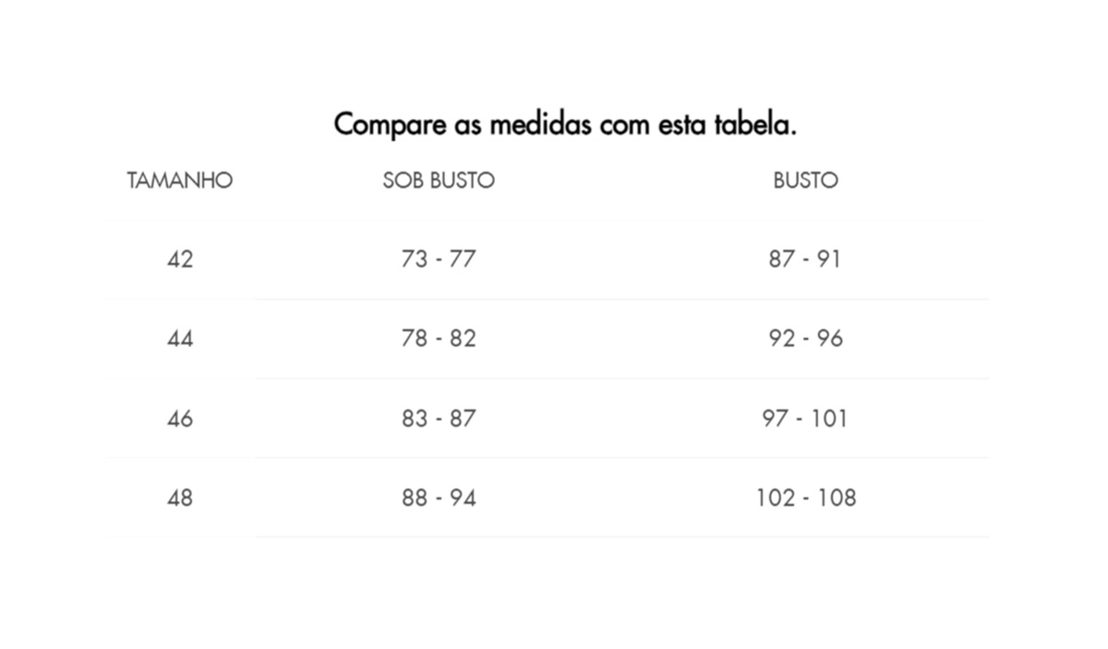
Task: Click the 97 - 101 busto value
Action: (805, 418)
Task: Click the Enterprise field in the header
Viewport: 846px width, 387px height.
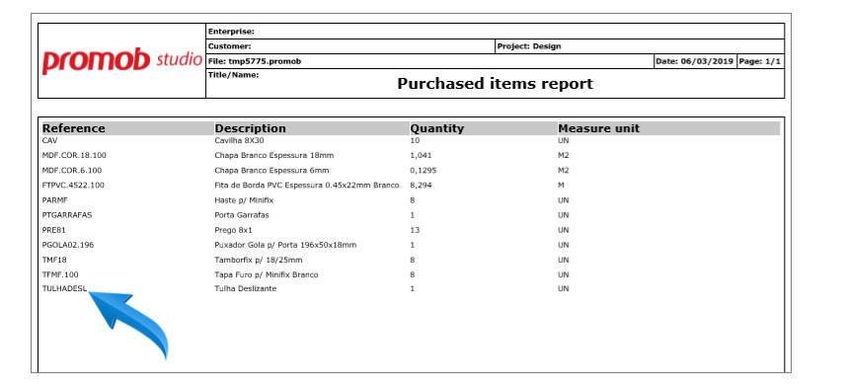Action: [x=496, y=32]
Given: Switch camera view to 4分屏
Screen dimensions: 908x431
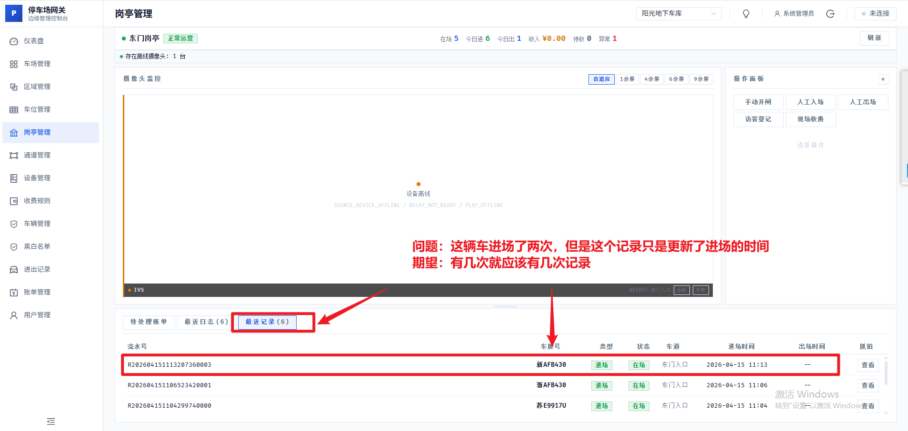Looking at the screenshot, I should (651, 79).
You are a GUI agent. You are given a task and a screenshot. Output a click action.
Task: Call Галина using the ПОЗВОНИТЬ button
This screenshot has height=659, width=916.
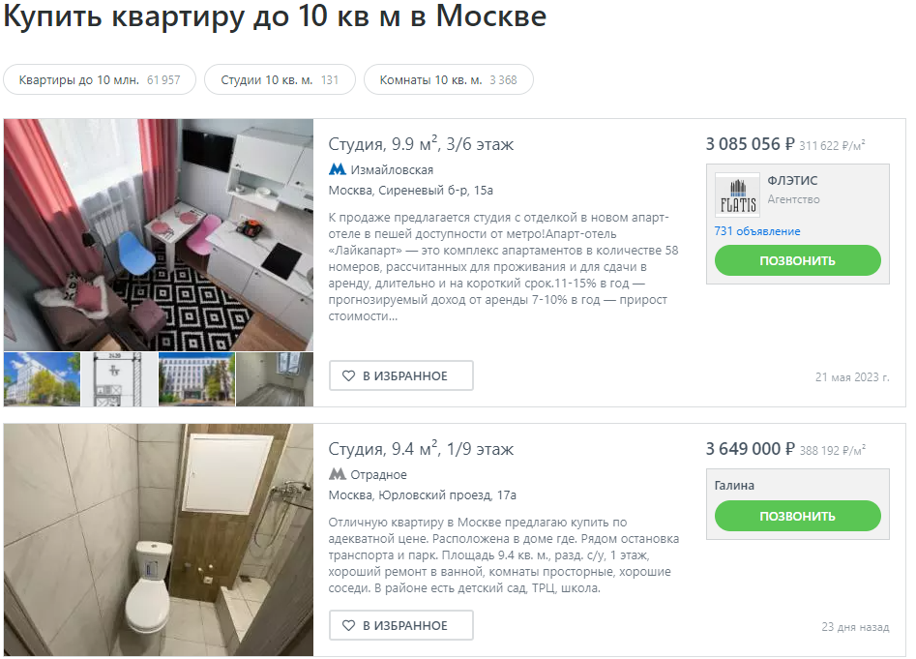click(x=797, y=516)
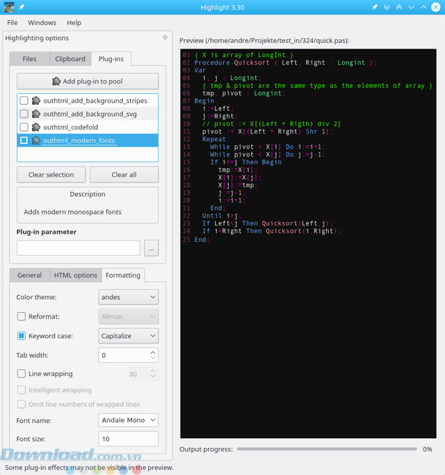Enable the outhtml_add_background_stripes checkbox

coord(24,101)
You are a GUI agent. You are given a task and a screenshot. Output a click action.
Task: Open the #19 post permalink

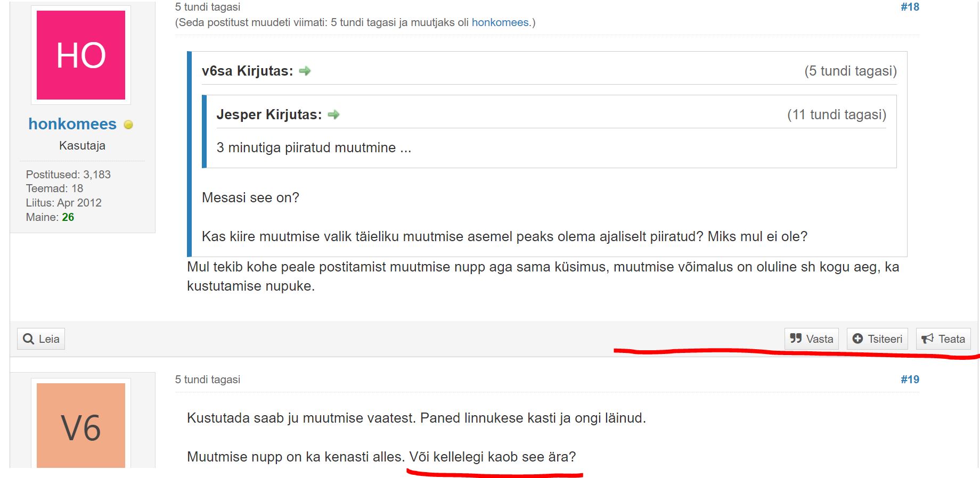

........

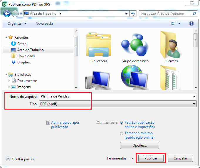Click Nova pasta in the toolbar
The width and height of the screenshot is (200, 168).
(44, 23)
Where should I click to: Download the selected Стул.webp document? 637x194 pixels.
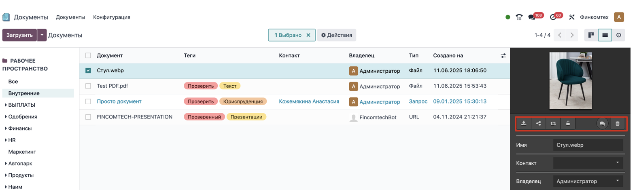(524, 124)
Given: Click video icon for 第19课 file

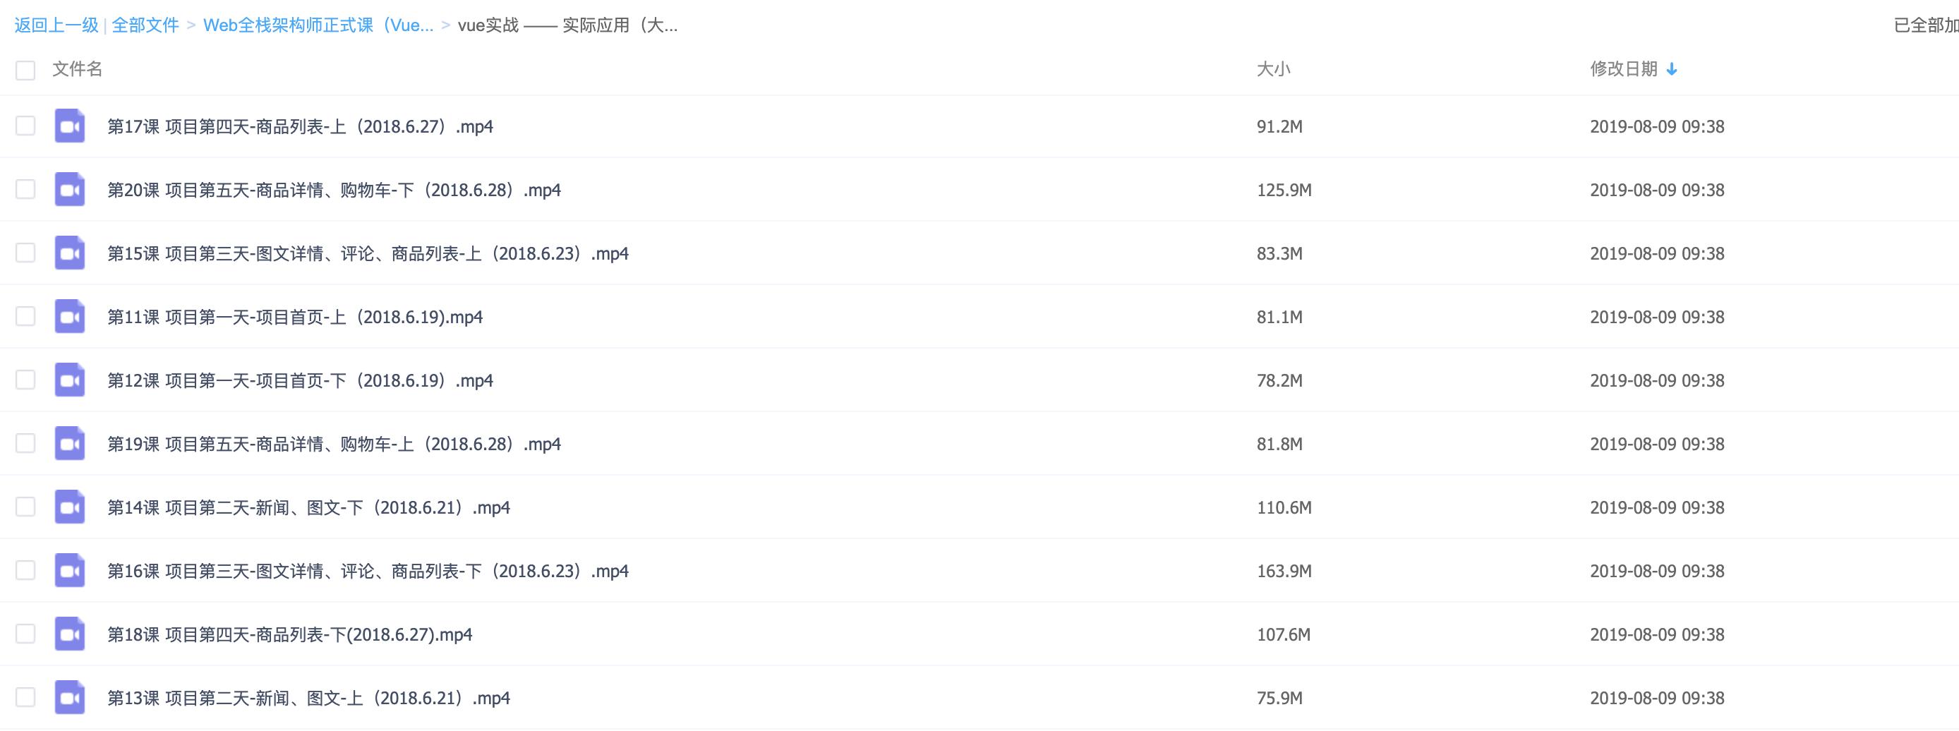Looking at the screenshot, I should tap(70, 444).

........

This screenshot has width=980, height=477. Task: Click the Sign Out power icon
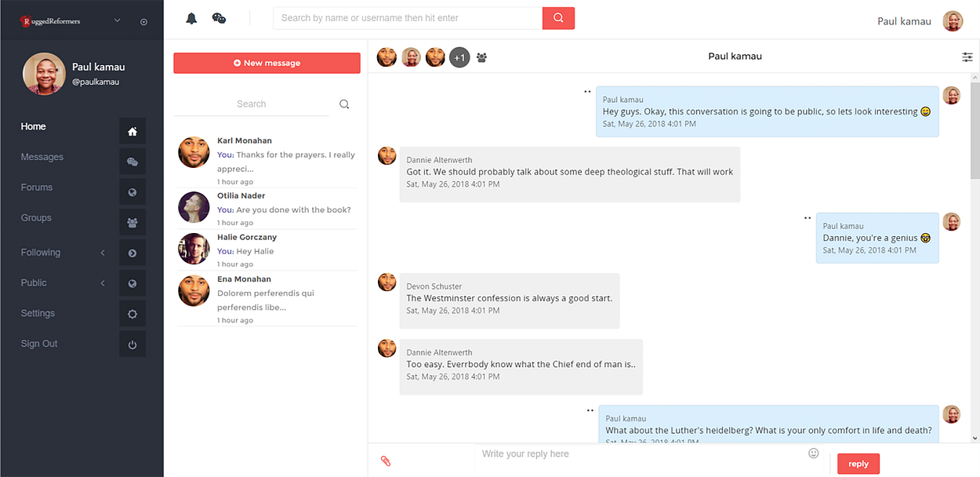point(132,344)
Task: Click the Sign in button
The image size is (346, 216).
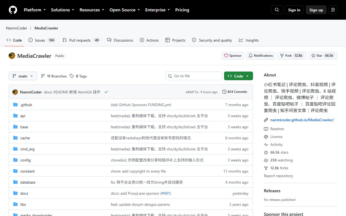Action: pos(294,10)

........

In the stretch of the listing from the line containing "This screenshot has width=980, height=477." through the line containing "Action: pos(294,10)", substitute "logout icon" for "power icon" and write those lines out again with nothing else altered. Leave the pictures out.

# [Written response]
This screenshot has width=980, height=477. Task: Click the Sign Out logout icon
point(132,344)
Task: Click the Sign in button
The image size is (346, 216).
Action: pos(294,10)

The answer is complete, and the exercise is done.